A comienzos de los noventa aprendio que debía anteponer el pragmatismo a sus convicciones. Hasta entonces, su carrera política había sido ciertamente paradójica: cada vez que perdía una elección, su figura crecía. En 1983, su derrota en la capital provincial ante Ramón Mestre –padre del actual intendente- lo catapultó al liderazgo del peronismo cordobés. En la siguiente elección desplazó de la conducción del PJ al ortodoxo Raúl Bercovich Rodríguez. Y en 1987, tras perder por segunda vez con el entonces imbatible Eduardo César Angeloz, se consolidó como referente de la renovación peronista. Compartía el podio con Carlos Grosso y José Luis Manzano, pero Antonio Cafiero lo eligió como compañero de fórmula. No se equivocaba: su fórmula ganó en Córdoba, pero perdió en el resto del país con Carlos Menem.

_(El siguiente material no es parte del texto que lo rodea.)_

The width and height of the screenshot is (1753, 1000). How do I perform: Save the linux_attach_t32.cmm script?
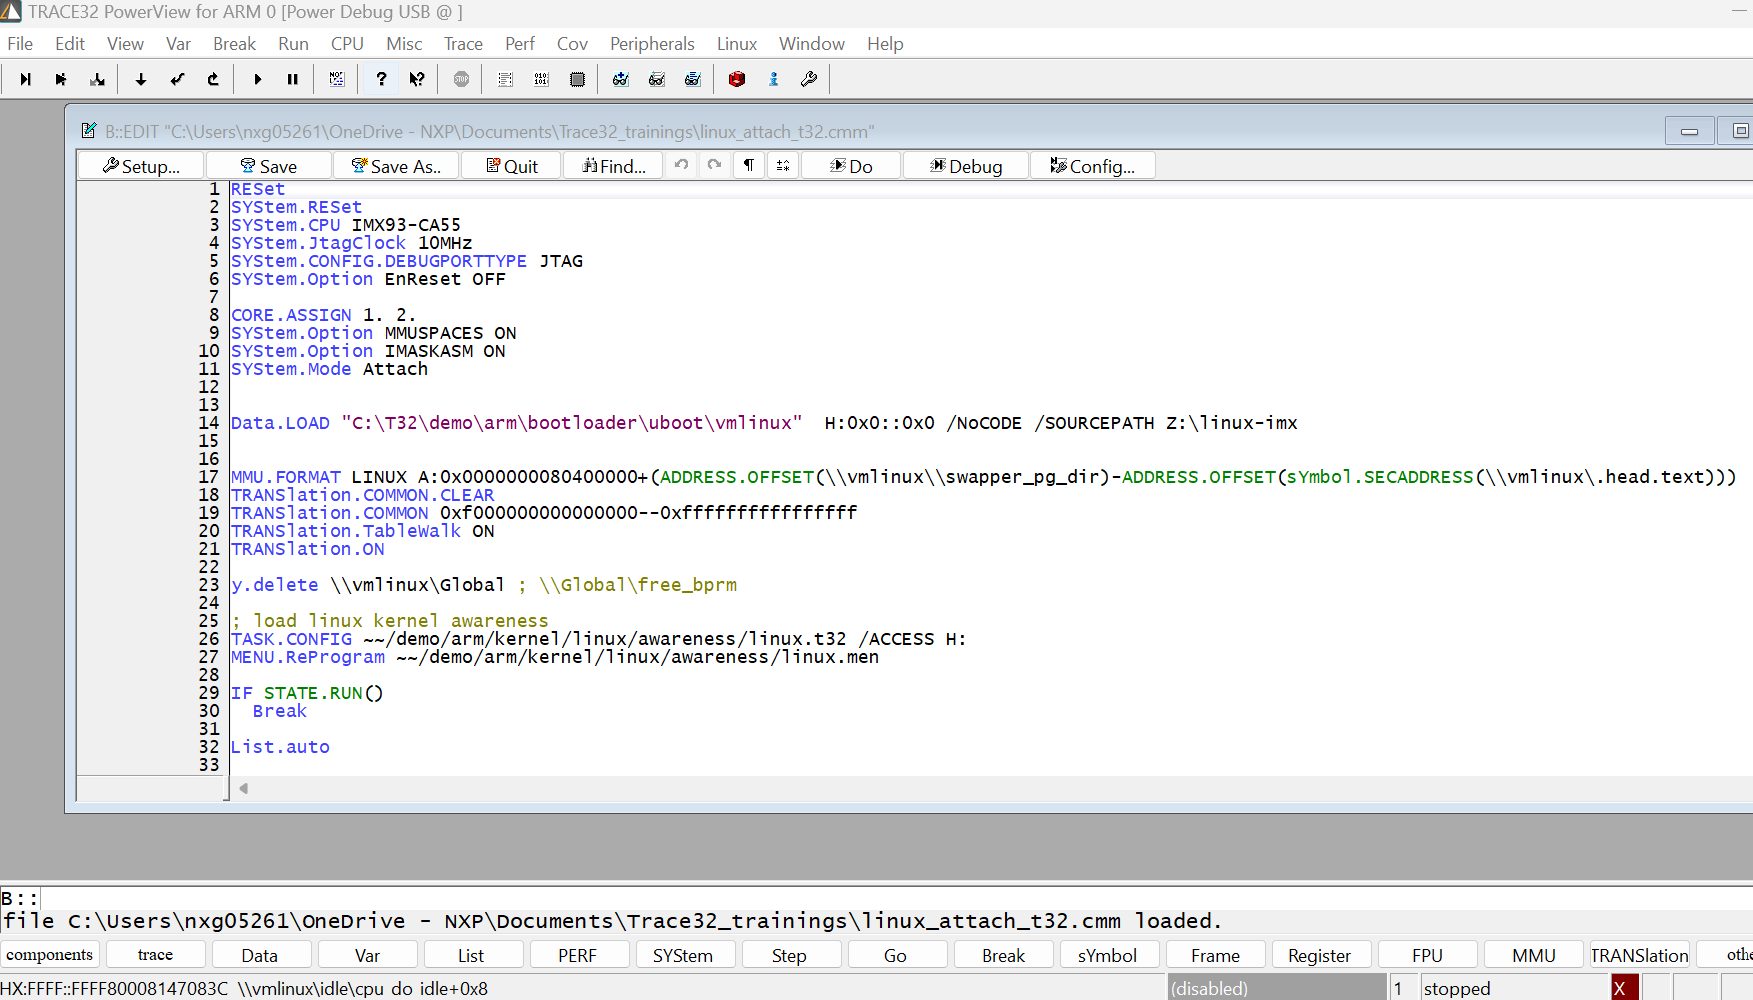tap(268, 165)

Con el riojano en el poder, De la Sota fue relegado del nuevo escenario político. Optó por el dorado exilio de la embajada argentina en Brasil. En 1995 le cedió la candidatura a la gobernación al ex juez del caso Maders, Guillermo Johnson. Pero a pesar de estar en llamas, no pagar los sueldos y exudar corrupción, el radicalismo retuvo el poder. Ramón Mestre, el elegido, aplicó un severo ajuste para intentar ordenar las cuentas de su antecesor.

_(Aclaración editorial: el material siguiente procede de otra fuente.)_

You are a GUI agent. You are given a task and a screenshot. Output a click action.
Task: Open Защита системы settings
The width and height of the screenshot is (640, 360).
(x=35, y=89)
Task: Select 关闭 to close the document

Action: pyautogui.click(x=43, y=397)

Cuatro años más tarde, reconvertido al menemismo y estrenando equipo de creativos brasileños –hoy implicados en el caso Oderbrech-, De la Sota tuvo su esperada revancha.
Su primera victoria en las urnas marcaría el principio del fin de la hegemonía radical en la provincia.
Sin embargo, el primer gobernador peronista desde la restauración democrática en Córdoba no rompió el marco de alianza institucional de sus predecesores radicales. Y la economía real de la Provincia siguió en manos del grupo Roggio, la Fundación Mediterránea y la Bolsa de Comercio.
El 29 de marzo de 2014, durante su tercer mandato, De la Sota invitó a Angeloz para celebrar los 30 años del programa de asistencia alimentaria Paicor.
Nacía –o se consolidaba- el cordobesismo.
La obsesión de la Casa Rosada
Desde la gobernación de Córdoba, De la Sota siempre miró de reojo a la Nación. Vivió con intensidad los días de la caída del gobierno de su coterráneo Fernando De la Rúa. Adolfo Rodríguez Saá lo acusó de hacerle el vacío antes de renunciar a su efímera presidencia. Eduardo Duhalde le dio luz verde para lanzarse a la carrera presidencial, pero perdió la pulseada ante Néstor Kirchner, por entonces un ignoto gobernador de la lejana provincia de Santa Cruz.
Tuvo altibajos con el gobierno de Néstor Kirchner y confrontó decididamente con los de Cristina Fernández. Consolidó su poder provincial con apelaciones permanentes al cordobesismo, perdió la interna de UNA con Sergio Massa y le allanó el camino a Mauricio Macri para llegar a la presidencia.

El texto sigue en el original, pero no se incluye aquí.